'It's up to the GAA to close loopholes' - Tomás Ó Sé slates 'farcical' disciplinary system after Austin Gleeson call
Kerry football legend Tomás Ó Sé has called on the GAA to finally deal with the flaws in their disciplinary system after Austin Gleeson was cleared to play in the All-Ireland hurling final despite clearly breaching the rule regarding face-guards and helmets.
Referee James Owens told the the Central Competitions Control Comittee (CCCC) that he didn't think Gleeson's clash with Luke Meade warranted a card and that he dealt with the incident, meaning that the CCCC could not the review the incident.
Under the rules, a helmet-pulling incident is a red-card offence which also carries a one-match ban.

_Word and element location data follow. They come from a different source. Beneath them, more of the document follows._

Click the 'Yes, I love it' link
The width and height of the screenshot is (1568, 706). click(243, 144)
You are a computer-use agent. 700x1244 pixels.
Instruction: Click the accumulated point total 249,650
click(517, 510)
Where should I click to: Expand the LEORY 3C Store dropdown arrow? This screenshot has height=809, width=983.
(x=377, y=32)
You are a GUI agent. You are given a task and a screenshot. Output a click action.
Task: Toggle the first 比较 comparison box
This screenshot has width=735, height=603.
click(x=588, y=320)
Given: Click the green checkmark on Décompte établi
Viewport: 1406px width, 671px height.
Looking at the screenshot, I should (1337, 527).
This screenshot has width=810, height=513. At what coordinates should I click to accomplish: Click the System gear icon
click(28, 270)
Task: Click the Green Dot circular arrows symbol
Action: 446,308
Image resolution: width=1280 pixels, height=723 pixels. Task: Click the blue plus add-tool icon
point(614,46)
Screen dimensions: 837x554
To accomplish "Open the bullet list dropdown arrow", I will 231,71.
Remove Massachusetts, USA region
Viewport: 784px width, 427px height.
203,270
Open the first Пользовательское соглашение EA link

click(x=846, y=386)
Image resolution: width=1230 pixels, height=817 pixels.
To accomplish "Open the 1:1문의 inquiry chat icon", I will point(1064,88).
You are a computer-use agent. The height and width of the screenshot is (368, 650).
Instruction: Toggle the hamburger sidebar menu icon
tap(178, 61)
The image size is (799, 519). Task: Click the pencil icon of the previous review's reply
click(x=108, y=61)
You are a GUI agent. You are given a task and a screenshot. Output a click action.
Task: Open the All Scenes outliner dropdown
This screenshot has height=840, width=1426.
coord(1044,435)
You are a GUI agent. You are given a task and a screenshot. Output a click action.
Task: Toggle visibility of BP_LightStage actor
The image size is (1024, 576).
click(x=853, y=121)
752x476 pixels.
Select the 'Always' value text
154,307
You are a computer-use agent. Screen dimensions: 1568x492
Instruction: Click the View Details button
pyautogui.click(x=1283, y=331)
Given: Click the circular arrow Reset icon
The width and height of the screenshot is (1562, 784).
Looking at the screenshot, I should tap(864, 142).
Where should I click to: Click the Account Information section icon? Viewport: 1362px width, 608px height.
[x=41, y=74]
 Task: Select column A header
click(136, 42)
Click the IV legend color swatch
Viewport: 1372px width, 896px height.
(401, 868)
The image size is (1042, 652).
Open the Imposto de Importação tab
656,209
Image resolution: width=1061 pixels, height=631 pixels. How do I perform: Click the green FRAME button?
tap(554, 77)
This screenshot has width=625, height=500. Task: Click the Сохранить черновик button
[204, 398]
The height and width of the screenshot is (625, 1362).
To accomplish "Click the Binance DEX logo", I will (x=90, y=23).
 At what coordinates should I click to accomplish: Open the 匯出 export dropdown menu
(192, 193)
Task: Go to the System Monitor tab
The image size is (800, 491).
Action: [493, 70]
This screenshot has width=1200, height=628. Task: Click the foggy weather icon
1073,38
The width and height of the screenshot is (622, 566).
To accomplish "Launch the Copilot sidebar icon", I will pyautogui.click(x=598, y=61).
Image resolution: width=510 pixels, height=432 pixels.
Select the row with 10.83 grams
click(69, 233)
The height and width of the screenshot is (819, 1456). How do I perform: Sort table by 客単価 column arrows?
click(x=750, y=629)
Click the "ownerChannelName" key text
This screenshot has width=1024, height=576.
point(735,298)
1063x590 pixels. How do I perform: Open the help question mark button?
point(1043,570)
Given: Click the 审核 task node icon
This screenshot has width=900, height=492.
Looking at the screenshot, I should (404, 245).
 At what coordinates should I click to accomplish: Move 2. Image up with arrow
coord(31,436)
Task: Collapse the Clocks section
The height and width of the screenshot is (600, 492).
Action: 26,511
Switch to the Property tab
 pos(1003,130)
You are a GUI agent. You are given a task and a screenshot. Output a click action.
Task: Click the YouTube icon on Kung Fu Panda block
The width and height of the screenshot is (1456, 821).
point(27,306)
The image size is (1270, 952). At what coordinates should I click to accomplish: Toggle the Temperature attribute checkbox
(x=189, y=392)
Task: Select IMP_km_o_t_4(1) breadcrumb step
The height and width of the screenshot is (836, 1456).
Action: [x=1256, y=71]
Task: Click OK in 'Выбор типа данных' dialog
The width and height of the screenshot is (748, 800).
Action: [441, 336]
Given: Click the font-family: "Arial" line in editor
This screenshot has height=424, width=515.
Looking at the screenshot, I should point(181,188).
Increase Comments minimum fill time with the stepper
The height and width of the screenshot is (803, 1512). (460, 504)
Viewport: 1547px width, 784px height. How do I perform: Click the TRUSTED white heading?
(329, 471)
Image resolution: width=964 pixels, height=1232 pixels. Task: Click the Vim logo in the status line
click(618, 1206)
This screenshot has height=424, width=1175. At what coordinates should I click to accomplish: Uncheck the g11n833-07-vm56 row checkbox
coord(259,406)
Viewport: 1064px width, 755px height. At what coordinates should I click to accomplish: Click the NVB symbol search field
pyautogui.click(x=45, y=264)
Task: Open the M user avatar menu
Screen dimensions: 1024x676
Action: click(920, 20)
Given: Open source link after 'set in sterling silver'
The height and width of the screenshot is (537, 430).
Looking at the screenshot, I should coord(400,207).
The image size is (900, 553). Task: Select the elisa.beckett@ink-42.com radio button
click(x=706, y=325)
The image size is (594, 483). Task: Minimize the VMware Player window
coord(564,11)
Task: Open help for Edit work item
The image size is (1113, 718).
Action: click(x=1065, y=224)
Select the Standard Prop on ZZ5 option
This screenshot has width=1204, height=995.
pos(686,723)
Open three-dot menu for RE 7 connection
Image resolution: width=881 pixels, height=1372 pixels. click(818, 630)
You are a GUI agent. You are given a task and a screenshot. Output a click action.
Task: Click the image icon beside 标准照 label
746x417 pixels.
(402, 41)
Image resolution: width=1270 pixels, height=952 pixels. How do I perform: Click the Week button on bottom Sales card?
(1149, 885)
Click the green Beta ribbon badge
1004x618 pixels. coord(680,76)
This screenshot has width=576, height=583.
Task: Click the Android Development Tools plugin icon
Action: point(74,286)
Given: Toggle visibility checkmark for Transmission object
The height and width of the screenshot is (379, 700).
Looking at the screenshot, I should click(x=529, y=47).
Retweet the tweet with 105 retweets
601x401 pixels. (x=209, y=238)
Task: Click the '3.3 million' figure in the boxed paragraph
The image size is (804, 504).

Gleeson's Waterford teammate Tadhg de Búrca was banned by the CCCC for a similar clash with Wexford's Harry Kehoe in their quarter-final and missed the win over Cork.
Galway corner-back Adrian Tuohy was cleared by the CCCC after he pulled the helmet from Tipp's Patrick 'Bonnar' Maher because he was facing away from his opponent and the committee didn't think they could make a charge stick.
In that incident, referee Barry Kelly felt he may have made an error and the CCC was free to adjudicate on the incident. It is understood that they are not pleased they couldn't make a judgement on the Gleeson affair.
Speaking on the Independent.ie's 'Punter's Platform' podcast, Ó Sé believes the three helmet-pulling incidents have highlighted major problems with how the GAA deals with disciplinary issues.
"The Tadhg de Búrca incident started it whole thing off I think and looking at it, not as a hurling man, I didn't think there was a lot in it. He wasn't even looking back, I think he shoved the hand back," he said.
"Consistency is the issue, if you are not allowed touch a helmet... I know Austin Gleeson deserves to play in an All-Ireland final, but when you bring it down to the bare facts that's not the point really.
"I think our judicial system in the GAA is a farce.
"You go back down the years, the amount of people who have got off, the amount of people who have been done in the wrong and it's all based on cameras at games and if there is no camera at the game, the CCCC don't even come into it.
"I nearly missed one (an All-Ireland final), I got a suspension after a semi-final against Cork and was back for the All-Ireland on the night before the game.
"At that time, it was time rather than matches. If it had been matches I would have been gone. It was four weeks and I was back for the game.
"It's ridiculous in terms of the ways we go about suspending players, the system we have is all over the place.
"If the ref had given Austin Gleeson a yellow card it would have been a case of it was dealt with, because the referee misses it, the CCCC can come after a player.
"To be fair to Owens, I wish there were more referees like him around to have the courage to follow through and not worry about the CCCC.
"Everybody knows that Austin Gleeson is not a dirty hurler.
"The action replay and reverse camera angle showed it. It was a rush of blood to the head, I've done it many times myself? Should he miss the game? Technically, he should but it's done and dusted.
"I was the same... you lose all control. It's a part of his game but if you took it away, he wouldn't be the same player.
"If the ref deals with it, he deals with it. If the CCCC come in... it's out of Austin Gleeson's hands."
Ó Sé feels that the current make-up of the disciplinary system has encouraged players and officials to take it on.
"Let's say you're Austin Gleeson and you're facing a suspension, someone in the county board is obviously going to try and find a way out of it," he added.
"If there are loopholes, which there are in out system, then why wouldn't you go down that road?
"The last two times I was suspended I was asked 'do you want to try and get off?' and I said 'no', it was me who made the decision.
"If you have a strong county board or if you have someone like Joe Brolly saying 'Grand, what the lad did was wrong. It was a red card but the way they've worded it or the way the ref has dealt with it, the way the GAA have dealt with it, you can get off this'. It's up to the GAA to close those loopholes and it's never been done. It's ridiculous."
It is understood that the GAA will look to increase the powers of the CCCC to investigate incidents, even if referees are adamant that they have been dealt with on the pitch.